• WHAT THE TASK ASKS:
Omit all images, then repeat exactly the lines below from the one containing "Expand the row for sales order 1020" through the one containing "You are a GUI", both ends included.

• THE DATA:
□ □ □

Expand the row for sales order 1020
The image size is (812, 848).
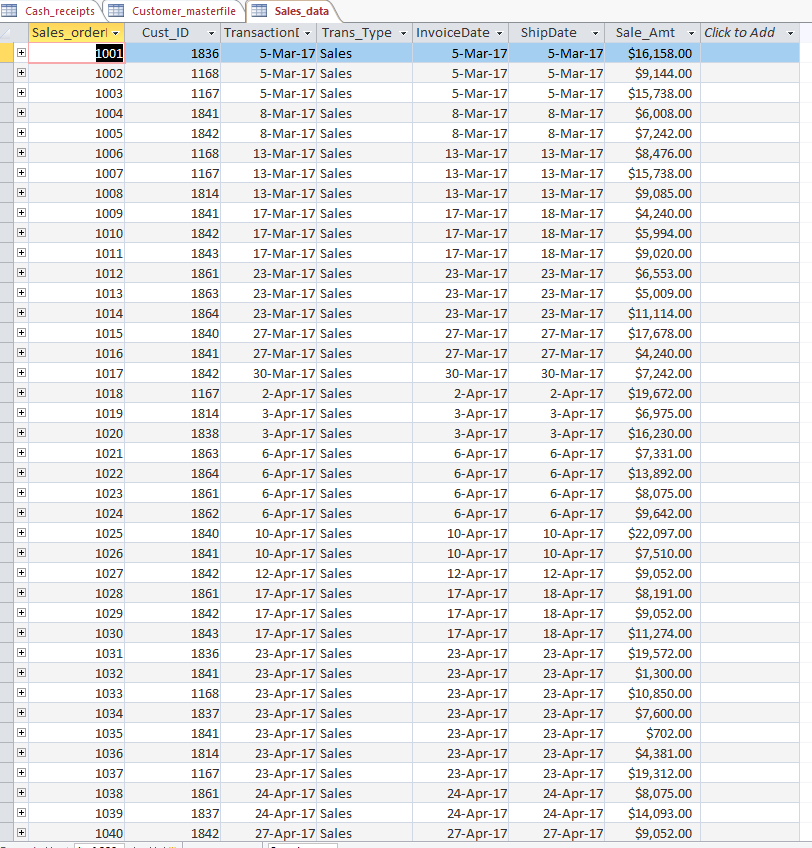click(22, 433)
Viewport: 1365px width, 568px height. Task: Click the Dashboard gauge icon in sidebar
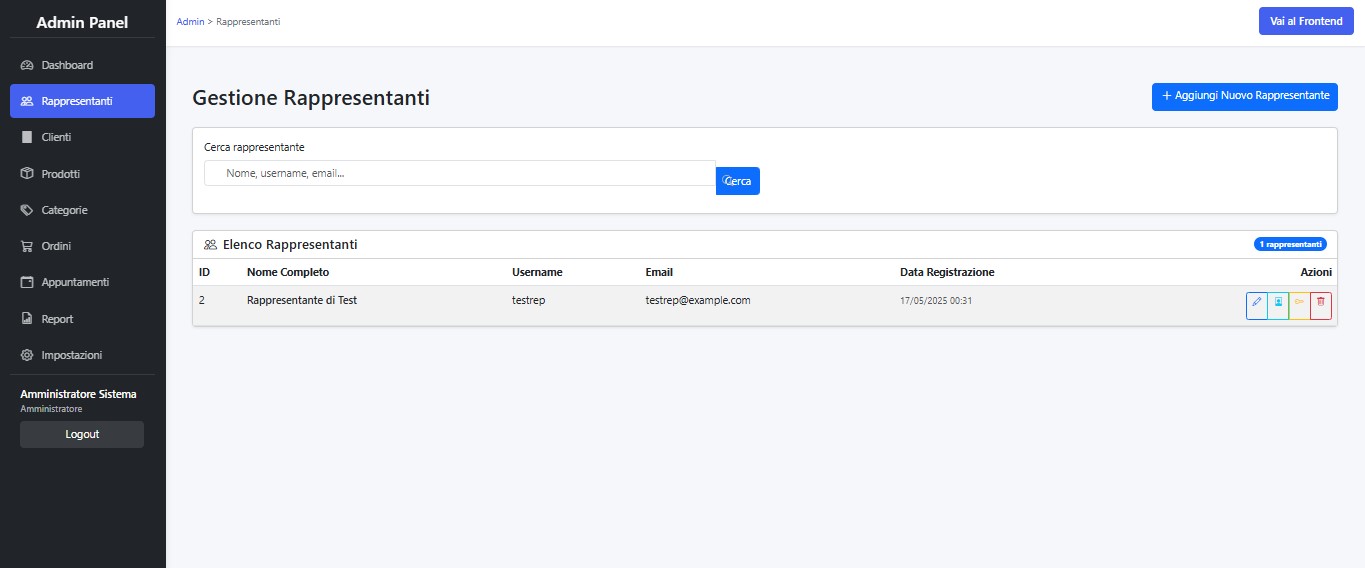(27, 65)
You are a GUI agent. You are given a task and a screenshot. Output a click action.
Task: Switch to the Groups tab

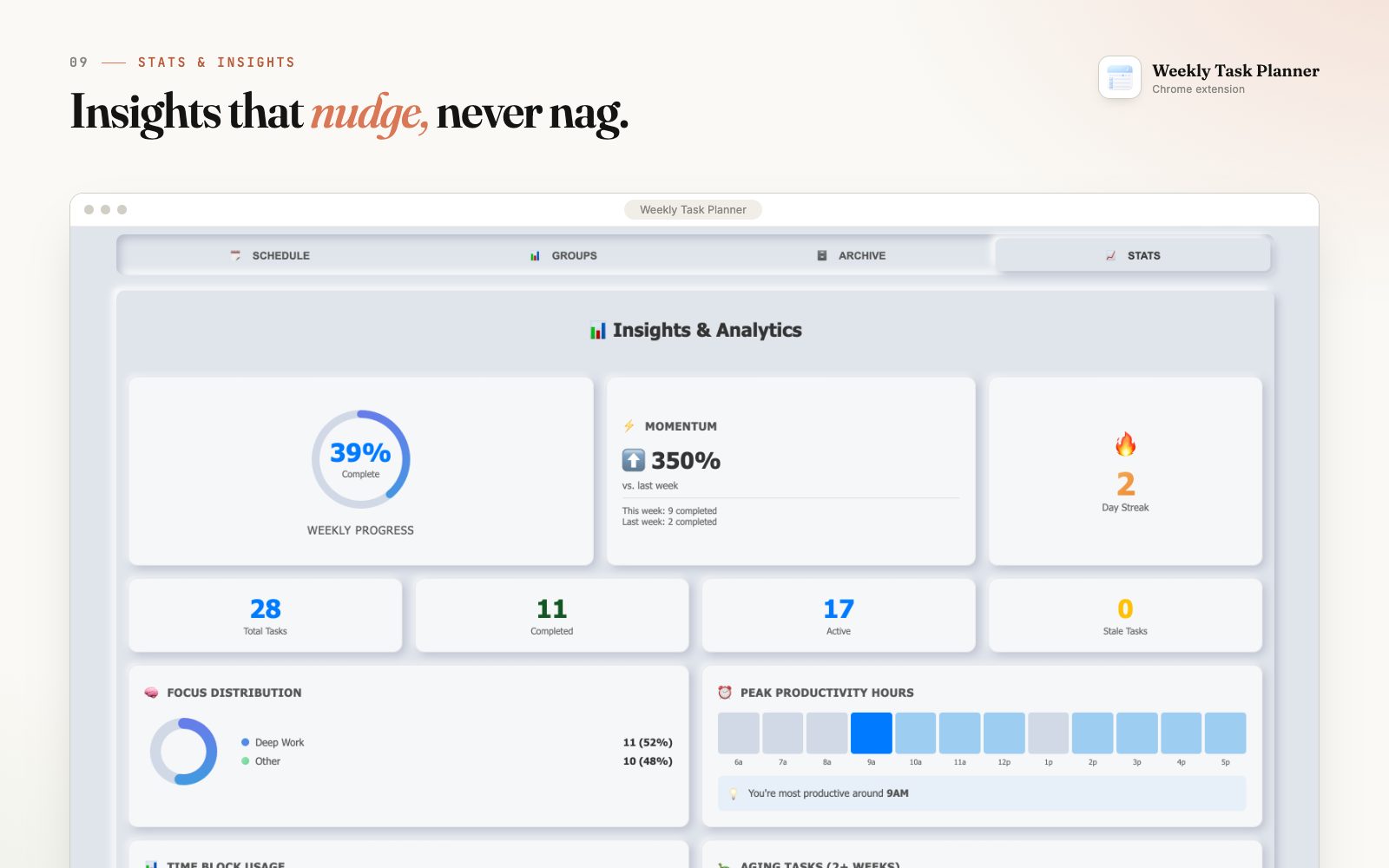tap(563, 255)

□ □ □

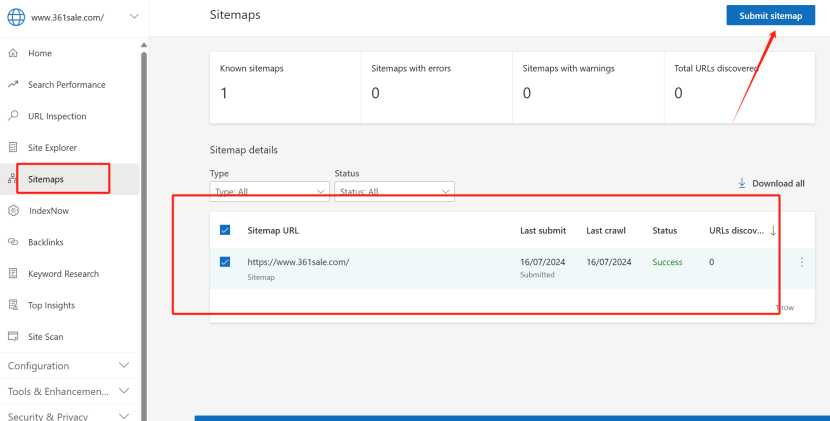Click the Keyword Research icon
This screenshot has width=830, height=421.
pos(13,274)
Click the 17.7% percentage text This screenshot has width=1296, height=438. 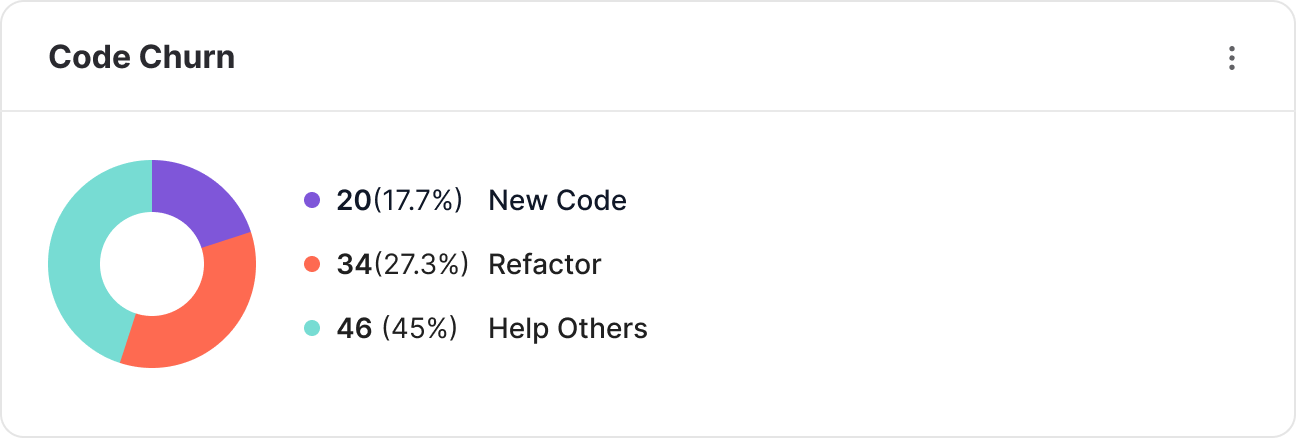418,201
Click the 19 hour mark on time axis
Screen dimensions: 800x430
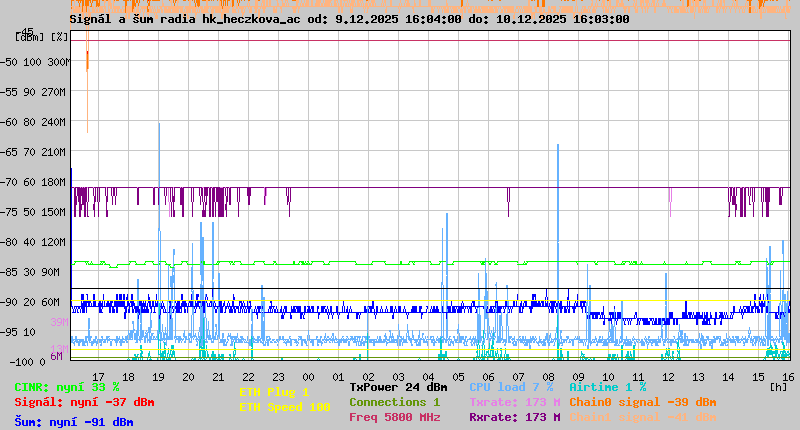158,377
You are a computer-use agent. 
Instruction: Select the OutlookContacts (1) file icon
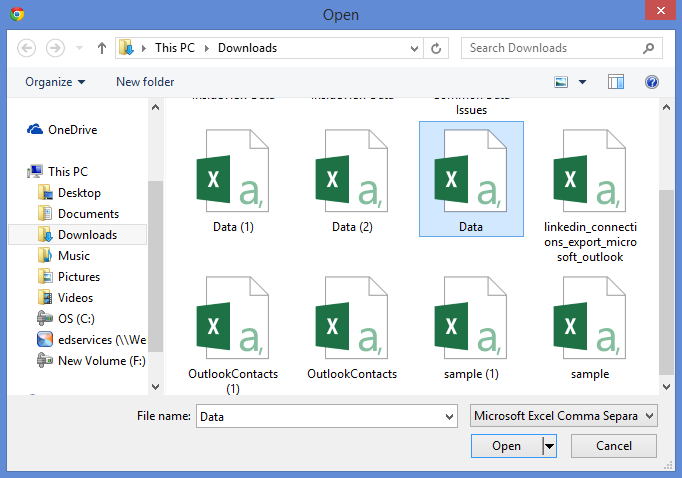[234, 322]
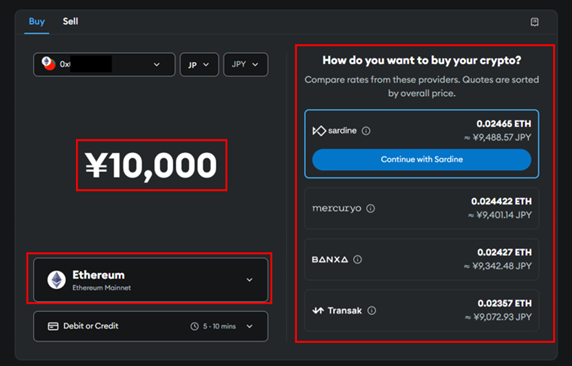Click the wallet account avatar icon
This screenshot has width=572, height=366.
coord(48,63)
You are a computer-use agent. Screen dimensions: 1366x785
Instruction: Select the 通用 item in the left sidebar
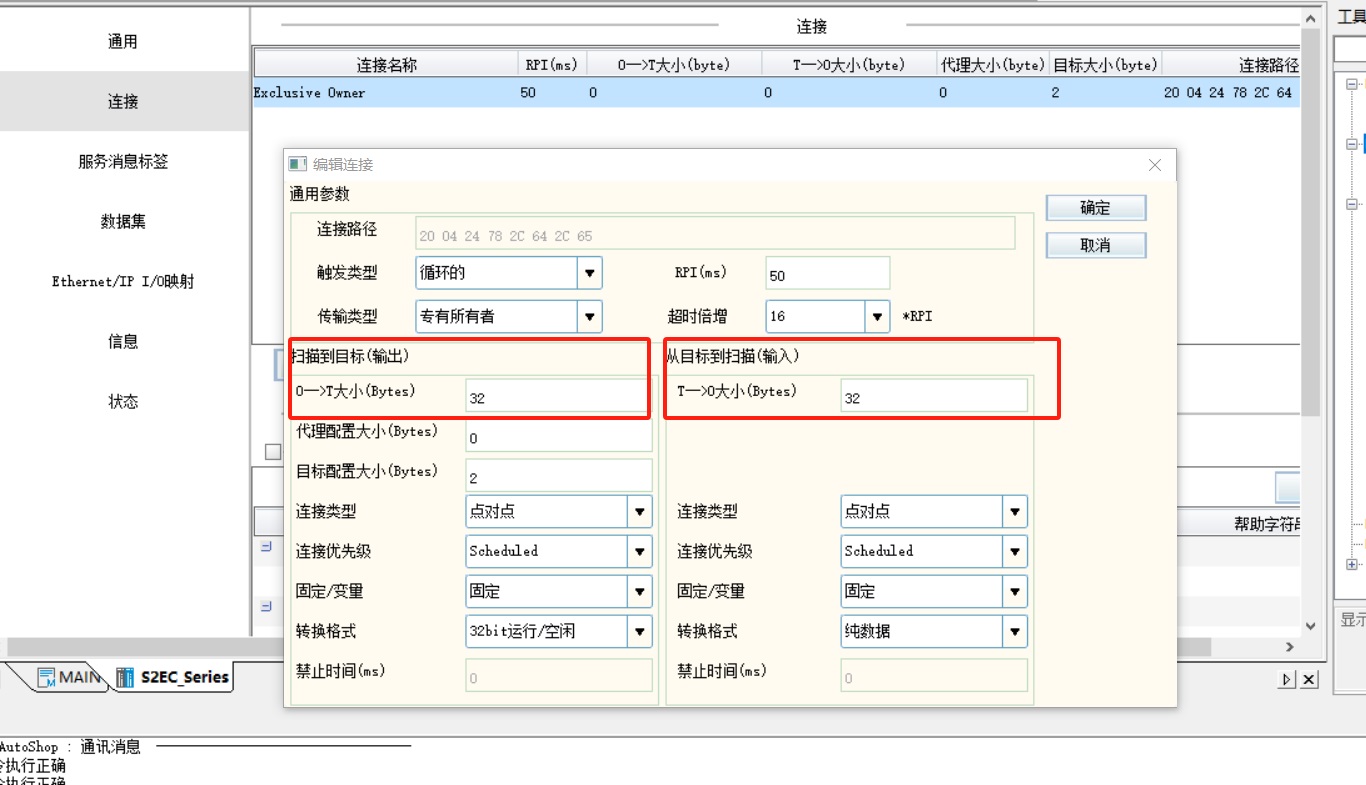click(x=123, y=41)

□ □ □

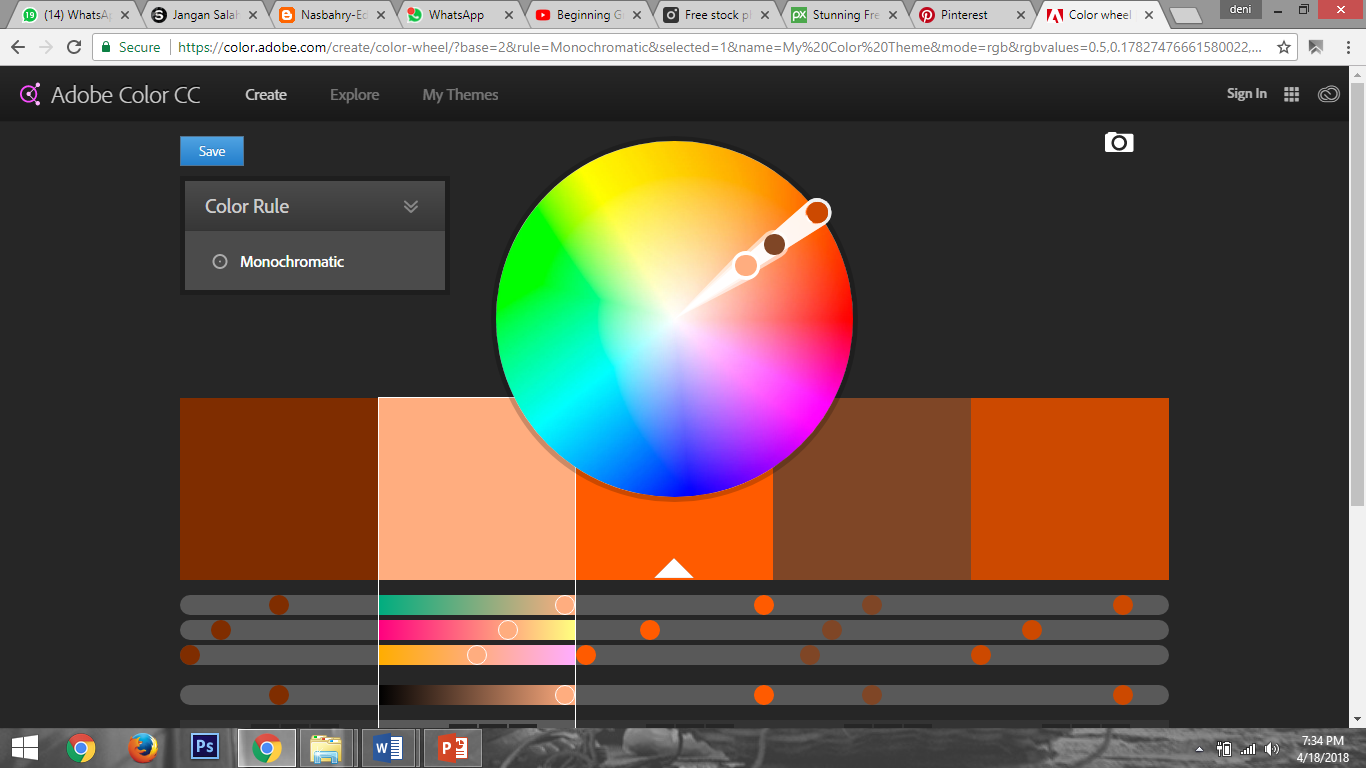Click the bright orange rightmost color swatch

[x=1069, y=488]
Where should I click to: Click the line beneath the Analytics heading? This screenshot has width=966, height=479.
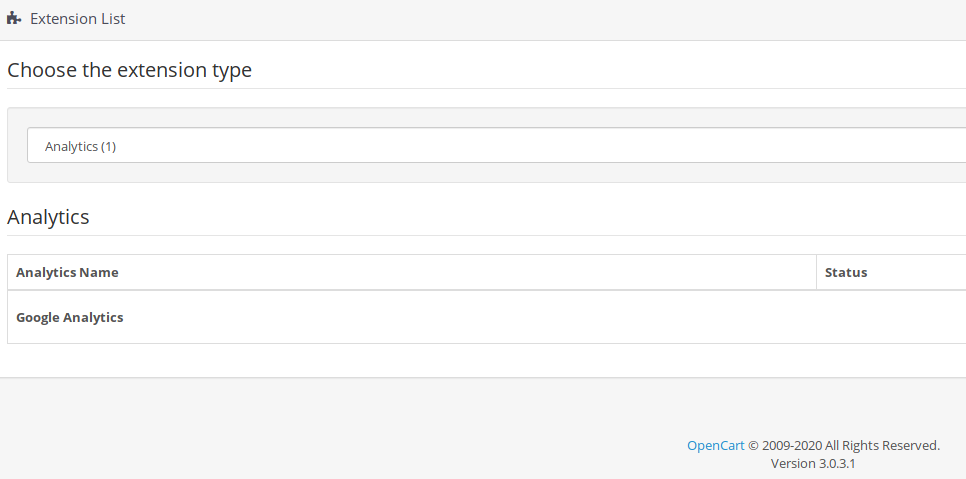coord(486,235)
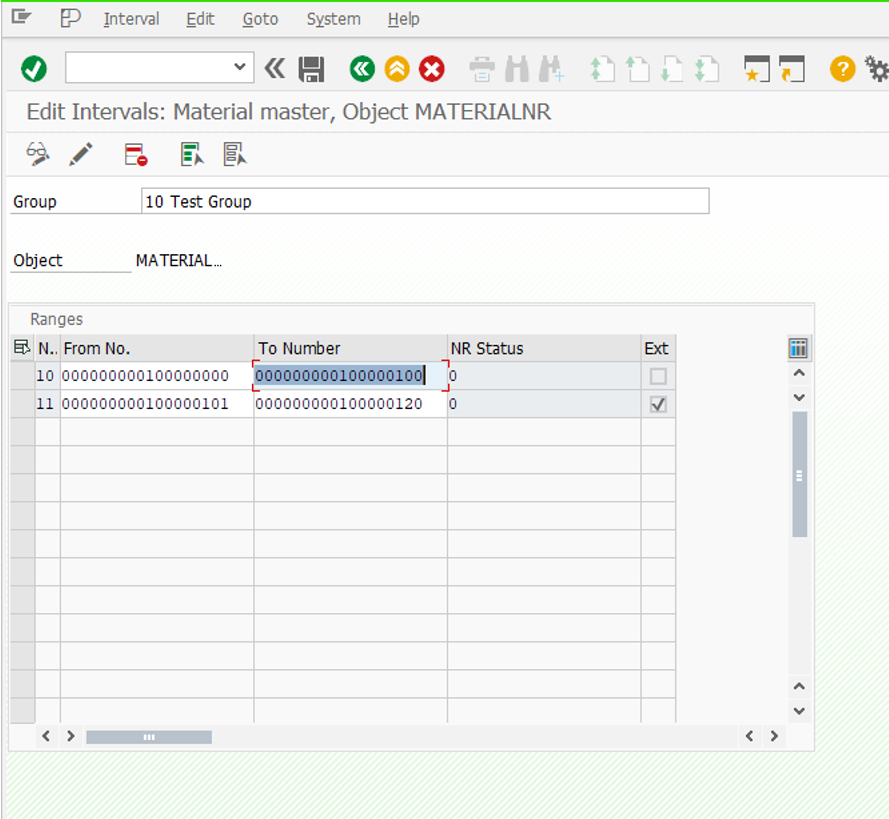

□ □ □

• RESULT OF THE TASK:
Expand the row for sales order 1020
The image size is (812, 848).
click(22, 433)
Viewport: 1365px width, 568px height. Task: Click the Dashboard gauge icon in sidebar
(27, 65)
You are a GUI agent. You are given a task and a screenshot. Output a click action.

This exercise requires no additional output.